Erika Conzatti: trentasei anni, comasca di nascita e bresciana di sede sportiva, è una paratleta del salto ostacoli che compete contro i “normodotati”. Questa competizione è per lei “come una finale di Coppa del Mondo”. “Integrazione”: è il messaggio di Erika riassunto con l’hashtag #MaiMollare; il suo mantra di fronte alle difficoltà della vita. Una testimonianza ben evidenziata nel suo libro, “L’anima della Passione”, che ha intrapreso un tour – organizzato in collaborazione con Equideando – in vari maneggi della Lombardia. Dopo Verona, ad aspettarla è tutta Italia.

 

Stefano Magarò e la Ulane de Coquerie di Alberto Zorzi.

Stefano Magarò ha 46 anni, è nato a Pesaro e vive a Fano. Il cavaliere marchigiano è un chirurgo ortopedico con una passione nata in giovane età.

In vacanza con i genitori, già da bambino, la sua prima ossessione era cercare il maneggio più vicino per fare passeggiate.

A 14 anni ha preferito avere un cavallo rispetto allo scooter. Risultato: per andare a montare, si faceva 20 chilometri a piedi, ogni giorno, da Pesaro a Cattolica. La storia di Stefano Magarò si collega a Fieracavalli 2018 attraverso Alberto Zorzi. Collante: Ulane de Coquerie, nuova compagna di gara che, sotto la sella del fuoriclasse azzurro, ha collezionato le sue prime vittorie internazionali. Ultima, quella di Oslo, in una gara della Coppa del Mondo norvegese (categoria 155/160).

Stefano Magarò ha acquistato Ulane de Coquerie quando aveva 6 anni. Poca esperienza, carattere particolare, lo fa cadere appena mette il piede nella staffa. Ciò nonostante, la prova si conclude con successo. “Amore a prima vista, la cavalla migliore che io abbia mai provato nella mia vita”, racconta Magarò, che aggiunge “Ho sempre pensato che potesse fare di più, nonostante, nel corso degli anni, in molti l’abbiano definita “un criceto con pochi mezzi”. Oggi il criceto salta 1 metro e 60”. Stefano Magarò parteciperà al 120 x 120 Gran Premio Fieracavalli nello stesso padiglione di Alberto Zorzi, che affronterà la Coppa del Mondo con Ulane de Coquerie (acquistata da Jan Tops). Sulla Fiera di Verona dichiara: “Ci vado da quando ho 10 anni, è un appuntamento fisso”. Sull’evento inedito dedicato ai 120 anni di Fieracavalli commenta “E’ un’opportunità per i giovani e per gli amatori, quella di condividere il campo della Coppa del Mondo con i grandi campioni. Un’idea strepitosa, che da impulso al movimento”.

 

Nespola, in rappresentanza del Made in Italy. 

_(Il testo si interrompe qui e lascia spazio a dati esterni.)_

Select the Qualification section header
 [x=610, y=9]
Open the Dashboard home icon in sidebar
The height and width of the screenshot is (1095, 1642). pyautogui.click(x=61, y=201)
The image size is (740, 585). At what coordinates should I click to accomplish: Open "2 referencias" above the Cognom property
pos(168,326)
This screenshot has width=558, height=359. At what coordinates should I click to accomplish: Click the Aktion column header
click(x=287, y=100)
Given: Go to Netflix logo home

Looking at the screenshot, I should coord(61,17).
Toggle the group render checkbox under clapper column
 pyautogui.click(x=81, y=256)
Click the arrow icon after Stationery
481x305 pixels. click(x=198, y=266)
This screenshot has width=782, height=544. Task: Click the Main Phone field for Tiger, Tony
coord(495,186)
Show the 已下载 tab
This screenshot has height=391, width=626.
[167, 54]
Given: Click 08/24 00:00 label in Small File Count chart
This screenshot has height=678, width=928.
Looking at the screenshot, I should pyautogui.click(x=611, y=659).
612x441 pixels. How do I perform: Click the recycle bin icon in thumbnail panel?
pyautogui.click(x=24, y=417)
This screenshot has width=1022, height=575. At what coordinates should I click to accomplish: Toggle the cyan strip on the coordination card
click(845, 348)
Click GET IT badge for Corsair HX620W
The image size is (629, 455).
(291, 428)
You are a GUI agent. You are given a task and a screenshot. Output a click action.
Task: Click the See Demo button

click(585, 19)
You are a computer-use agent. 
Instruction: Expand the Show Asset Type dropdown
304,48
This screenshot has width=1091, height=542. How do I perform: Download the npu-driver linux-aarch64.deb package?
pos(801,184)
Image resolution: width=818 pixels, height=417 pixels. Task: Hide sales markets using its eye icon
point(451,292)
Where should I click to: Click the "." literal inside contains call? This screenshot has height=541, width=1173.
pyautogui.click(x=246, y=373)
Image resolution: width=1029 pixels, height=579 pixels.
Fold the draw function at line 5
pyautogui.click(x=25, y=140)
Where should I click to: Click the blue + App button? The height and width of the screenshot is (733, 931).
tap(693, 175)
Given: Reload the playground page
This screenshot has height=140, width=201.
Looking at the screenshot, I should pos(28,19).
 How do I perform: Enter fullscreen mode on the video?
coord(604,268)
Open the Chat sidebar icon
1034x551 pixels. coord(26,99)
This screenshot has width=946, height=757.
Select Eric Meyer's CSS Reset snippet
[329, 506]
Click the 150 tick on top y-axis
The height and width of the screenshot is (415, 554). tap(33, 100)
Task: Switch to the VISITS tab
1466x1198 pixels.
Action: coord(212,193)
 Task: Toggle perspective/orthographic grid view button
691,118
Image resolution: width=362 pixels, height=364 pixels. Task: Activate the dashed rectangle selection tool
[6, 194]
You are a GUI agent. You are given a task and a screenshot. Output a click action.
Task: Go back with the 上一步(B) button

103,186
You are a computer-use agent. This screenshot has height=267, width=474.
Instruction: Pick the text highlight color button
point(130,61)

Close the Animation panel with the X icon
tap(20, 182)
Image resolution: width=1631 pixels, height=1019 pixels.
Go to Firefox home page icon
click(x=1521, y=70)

Trentadue i cavalli italiani, pari al 30% della starting list, nel 120 X 120 Gran Premio Fieracavalli.

Tra i “cavalli azzurri”, Nespola del Terriccio che, sotto la sella di Valentina Bartoli,  contribuisce a tenere alto il made in Italy. Per essere più precisi, la sua etichetta è il “made in Tuscany” che a Castellina Marittima (Pisa) sa anche di eccellenza enologica con i noti vigneti del Castello del Terriccio. Nespola potrà vantarsi di essere cresciuta accanto al noto Lupicaia e di essere stata selezionata da Gian Annibale Rossi Di Medelana come lo Chardonnay, il Sauvignon Blanc, il Cabernet Franc, il Cabernet Sauvignon e il Merlot.